(This is a reprint of an article originally written on Dec. 14, 2008, shortly after Sam Bradford won the Heisman)
Dec. 14, 2008—
First off, kudos to Oklahoma's Sam Bradford for having a great season and for winning the Heisman.
However, this article isn't about Bradford, McCoy, Harrell, or Tebow.
This article is about their coaches and the evolution of their offensive systems and its impact on college football.
Most would consider Oklahoma's point production this year as unreal. The Sooners averaged 54 points per game and broke the NCAA record for most points scored in a season.
Certainly, the Sooner offense is potent and stocked with weapons. However, let's take a closer look.
Oklahoma runs a hurry-up or fast-tempo spread offense. Other schools, such as Texas Tech, Kansas, Nebraska, San Diego State, Arizona, and Houston run or try to run a similar offense.
Interestingly, all of the head coaches for these teams were at one time assistants to Bob Stoops of Oklahoma.
A fast-tempo offense keeps the defense off-balance and is usually more fun for the players on offense. What it also does is increase the number of plays over the course of a game.
For example, OU averages 79 offensive plays per game. In contrast, the Florida Gators average only 61 offensive plays per game.

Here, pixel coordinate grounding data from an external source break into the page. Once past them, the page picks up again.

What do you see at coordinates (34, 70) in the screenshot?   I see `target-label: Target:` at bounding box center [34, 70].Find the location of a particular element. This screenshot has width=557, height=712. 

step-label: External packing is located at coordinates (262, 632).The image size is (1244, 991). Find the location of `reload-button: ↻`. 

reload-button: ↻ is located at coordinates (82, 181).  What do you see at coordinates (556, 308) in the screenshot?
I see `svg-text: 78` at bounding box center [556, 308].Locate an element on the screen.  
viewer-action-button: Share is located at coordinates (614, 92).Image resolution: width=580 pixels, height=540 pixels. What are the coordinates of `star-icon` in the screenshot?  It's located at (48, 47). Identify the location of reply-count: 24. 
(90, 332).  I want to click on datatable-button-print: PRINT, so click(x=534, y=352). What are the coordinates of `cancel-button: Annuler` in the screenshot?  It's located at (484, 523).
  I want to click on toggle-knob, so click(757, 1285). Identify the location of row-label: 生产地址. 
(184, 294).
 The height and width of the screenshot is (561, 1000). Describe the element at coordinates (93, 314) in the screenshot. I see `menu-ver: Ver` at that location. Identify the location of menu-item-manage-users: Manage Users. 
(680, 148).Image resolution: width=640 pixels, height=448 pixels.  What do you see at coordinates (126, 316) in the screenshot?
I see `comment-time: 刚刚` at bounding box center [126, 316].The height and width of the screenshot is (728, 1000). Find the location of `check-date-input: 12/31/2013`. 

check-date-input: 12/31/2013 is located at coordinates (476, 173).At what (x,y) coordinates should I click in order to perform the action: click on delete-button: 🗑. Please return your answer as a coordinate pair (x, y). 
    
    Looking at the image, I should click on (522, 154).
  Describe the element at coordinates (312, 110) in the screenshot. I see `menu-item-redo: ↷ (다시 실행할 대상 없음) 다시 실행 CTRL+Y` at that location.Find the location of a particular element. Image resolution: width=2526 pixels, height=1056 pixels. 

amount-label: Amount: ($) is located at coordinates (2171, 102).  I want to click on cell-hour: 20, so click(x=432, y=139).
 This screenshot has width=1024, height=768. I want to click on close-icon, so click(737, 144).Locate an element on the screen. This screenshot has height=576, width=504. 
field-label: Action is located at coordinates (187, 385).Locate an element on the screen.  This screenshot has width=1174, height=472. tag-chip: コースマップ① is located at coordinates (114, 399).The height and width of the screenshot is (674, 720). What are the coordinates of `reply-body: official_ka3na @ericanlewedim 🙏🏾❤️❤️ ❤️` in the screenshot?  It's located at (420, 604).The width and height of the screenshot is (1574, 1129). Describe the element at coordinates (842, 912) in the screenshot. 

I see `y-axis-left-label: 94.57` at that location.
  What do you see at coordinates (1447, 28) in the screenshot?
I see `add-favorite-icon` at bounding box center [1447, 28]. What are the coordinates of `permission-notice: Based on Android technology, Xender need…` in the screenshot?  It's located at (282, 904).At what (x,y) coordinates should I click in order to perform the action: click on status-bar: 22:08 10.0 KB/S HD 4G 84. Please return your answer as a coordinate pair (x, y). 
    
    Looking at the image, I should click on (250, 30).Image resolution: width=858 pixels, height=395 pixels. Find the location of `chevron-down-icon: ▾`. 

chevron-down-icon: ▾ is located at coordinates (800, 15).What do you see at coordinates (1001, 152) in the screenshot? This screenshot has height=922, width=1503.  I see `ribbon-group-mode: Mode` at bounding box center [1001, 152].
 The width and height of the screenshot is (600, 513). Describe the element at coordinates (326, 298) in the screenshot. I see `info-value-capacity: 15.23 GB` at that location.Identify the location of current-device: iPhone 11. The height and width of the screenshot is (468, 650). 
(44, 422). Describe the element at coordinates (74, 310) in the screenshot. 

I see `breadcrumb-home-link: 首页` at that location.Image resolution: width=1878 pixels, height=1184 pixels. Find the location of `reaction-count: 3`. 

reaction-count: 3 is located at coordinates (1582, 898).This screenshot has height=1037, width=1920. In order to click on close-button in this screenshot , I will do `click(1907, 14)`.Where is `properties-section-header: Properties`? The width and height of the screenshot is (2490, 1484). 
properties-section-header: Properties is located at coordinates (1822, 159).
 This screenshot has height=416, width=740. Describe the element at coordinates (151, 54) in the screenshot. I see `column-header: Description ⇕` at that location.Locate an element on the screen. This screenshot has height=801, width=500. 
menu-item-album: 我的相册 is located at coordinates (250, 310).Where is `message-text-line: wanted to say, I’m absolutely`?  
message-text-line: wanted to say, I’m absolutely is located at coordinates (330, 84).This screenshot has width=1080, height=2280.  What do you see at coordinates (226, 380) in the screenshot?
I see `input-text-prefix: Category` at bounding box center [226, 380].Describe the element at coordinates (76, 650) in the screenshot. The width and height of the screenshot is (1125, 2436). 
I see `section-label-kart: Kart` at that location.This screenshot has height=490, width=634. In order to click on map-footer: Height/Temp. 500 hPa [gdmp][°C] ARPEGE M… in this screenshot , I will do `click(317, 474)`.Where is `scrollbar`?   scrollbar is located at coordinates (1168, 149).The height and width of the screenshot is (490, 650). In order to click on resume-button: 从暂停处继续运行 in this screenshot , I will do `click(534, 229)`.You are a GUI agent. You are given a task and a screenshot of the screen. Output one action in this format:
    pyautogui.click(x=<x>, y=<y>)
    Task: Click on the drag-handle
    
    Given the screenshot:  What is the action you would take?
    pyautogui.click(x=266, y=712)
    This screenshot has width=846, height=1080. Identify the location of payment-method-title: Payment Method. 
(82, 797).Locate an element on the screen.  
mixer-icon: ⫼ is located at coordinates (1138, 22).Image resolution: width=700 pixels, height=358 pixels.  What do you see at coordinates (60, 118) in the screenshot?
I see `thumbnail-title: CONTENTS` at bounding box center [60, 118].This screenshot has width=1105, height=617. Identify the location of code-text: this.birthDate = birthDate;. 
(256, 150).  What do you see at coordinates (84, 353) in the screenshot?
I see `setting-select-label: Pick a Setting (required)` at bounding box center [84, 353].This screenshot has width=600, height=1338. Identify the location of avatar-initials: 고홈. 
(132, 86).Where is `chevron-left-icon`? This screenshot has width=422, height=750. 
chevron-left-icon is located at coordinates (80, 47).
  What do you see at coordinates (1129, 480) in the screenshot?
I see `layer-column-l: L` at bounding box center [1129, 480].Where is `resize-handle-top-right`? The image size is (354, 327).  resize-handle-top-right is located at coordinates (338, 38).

That is a difference of 18 plays, or 30 percent each game.
Despite this difference, both teams average about 29:44 in time of possession. The average Sooner play takes six seconds less than the average Gator play on offense.
If Florida also ran this "speed-spread" offense, their scoring average would be 58 points per game, besting the Sooner's record-breaking pace this year.
Every system has loopholes and can be "gamed" or exploited.
Stoops and his disciples have cracked the BCS code by using high-tempo offenses. Even in the fourth quarter of blowout games, Stoops continued to run this offense deliberately, most notably in the Big 12 championship game, to run up the score beyond 60 points.
Points are sexy, and it sells the voters.
Well, it worked. His team is in the BCS championship game, and his QB has won the Heisman.
Voters and computers alike have been in awe of these unreal, inflated offensive numbers, while ignoring the inflation on the defensive side of the ball.
However, in the end, does this system work? The Sooners are 0-4 in their past four BCS bowl games. Texas, which does not run as high a tempo offense as OU, soundly beat the Sooners by 10 on a neutral field and controlled the clock effectively in their fourth quarter come from behind win.
Only time will tell, but my feeling is that the college football world has been deceived by Stoops and his tempo spread offense.
Some would say this is genius, others a travesty.
I'll let you decide.
UPDATE: Jan. 8, 2009
During the BCS Championship game, Florida held Oklahoma to only 14 total points, winning the game 24-14 and slowing down the record-breaking OU offense, proving yet again that defense wins championships.
OU gave a valiant effort, but as the players themselves mentioned, they just didn't make enough plays at the end.
Coach Bob Stoops is now 0-5 over the last five BCS games. Next year, Stoops and his disciples will most likely continue to run the hurry-up spread, posting inconceivable offensive numbers, and again the voters will likely be entranced by the seemingly magical numbers against defenses that some call a joke.
I hope that the results of the championship game and other bowl games make the voters, pollsters, players, and fans take a closer look and not only focus on offensive production, but the value of defenses as well. Otherwise, the BCS controversy will rage on until a playoff system evolves, which might never happen.